カミコウセン
2月13日(木)
昨晩、1歳10カ月の娘をお風呂に入れようとしたら、
「イナナイ!」
と、大泣きして全力で拒否された。「全力で」というのは、床に寝っ転がってテコでも動かない、っていうやつである。
「イナナイ」とは「いらない」という意味で、つまりは「イヤだ」ということである。
なんとか強引に服を脱がせようとするが、断固として拒否している。これ以上強引にコトを進めたら、虐待になってしまう。
日中の保護者会で、だいたいどこの家庭でも、これくらいの時期は「父親のいうことを全力で拒否する」ようだから、仕方がないといえば仕方がない。
だが、妻が仕事の都合で帰りが遅くなるので、妻の帰りを待ってお風呂に入れてもらうには、時間が遅すぎてしまう。
泣き止むまで5分ぐらいほうっておいて、あきらめて
「もう寝るか?」と娘に尋ねたら、
「オクロ入る」
という。「オクロ」とは「お風呂」のことである。
どないやねん!なんという変わり身の早さだ。
「イヤだイヤだ」といいながら、ある瞬間に態度を180度変えるのが、この時期の特徴でもある。
何日か前から、「カミコウセン」という言葉を口にするようになった。
「カミコウセン!カミコウセン!」
「カミコウセン見たい!」
カミコウセン、って何だろう?
『蟹工船』?まさかね。
紙風船のことかな、と思った。家には、もらった紙風船があって、以前はそれでよく遊んでいた。紙風船のほうを指さしてみるが、どうも違うようだ。
妻も、同じ言葉を何度か聞いていたようで、やはり不思議がっていた。「カミコウセン見たい!」って、何だろう?、と。
今日ついに、その意味が判明した。
今朝、娘が「カミコウセンへようこそ!」と言ったらしい。
そこで妻はピンときた。
Eテレの「おかあさんといっしょ」で、たまに「ファミリーコンサート」を放送することがある。うたやたいそうのおにいさん、おねえさんたちが、地方に出向いてコンサートをする模様を放送する回である。

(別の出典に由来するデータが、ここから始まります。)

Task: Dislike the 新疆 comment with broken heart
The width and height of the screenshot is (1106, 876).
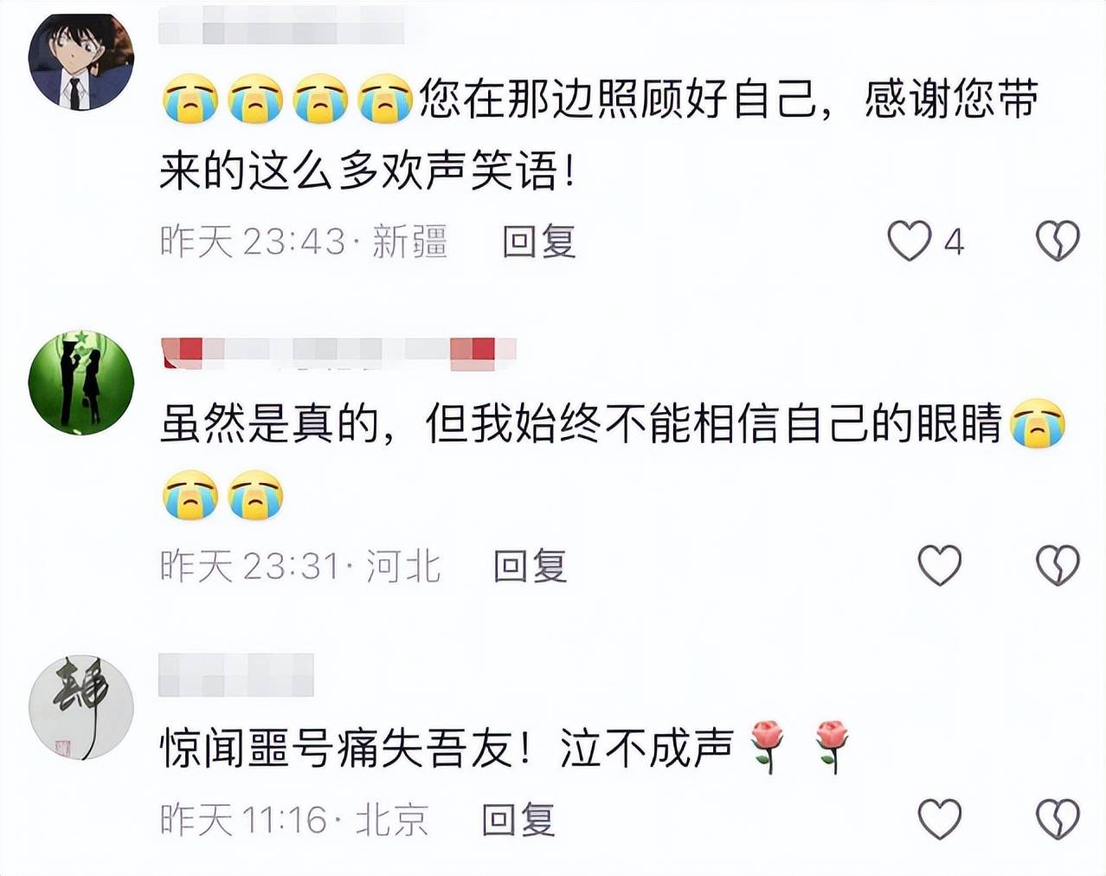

そのとき、うたのおにいさんやおねえさんが最初に言うセリフが、
「ファミリーコンサートへようこそ!」
なのである。
つまり「カミコウセン」=「ファミリーコンサート」なのだ!
そんなもん、わかるか!!!
ただ、よくよく考えれば、理にはかなっている。「カミコウセン」の「カミ」は、「ファミリー」なのだ。
ちょうど「おふろ」が「オクロ」に変化するように、「ファミリー」が「カミ」に変化したのである。いずれもh音(もしくはf音)がk音に変化している。
これを言語学では、「音韻対応の法則」という。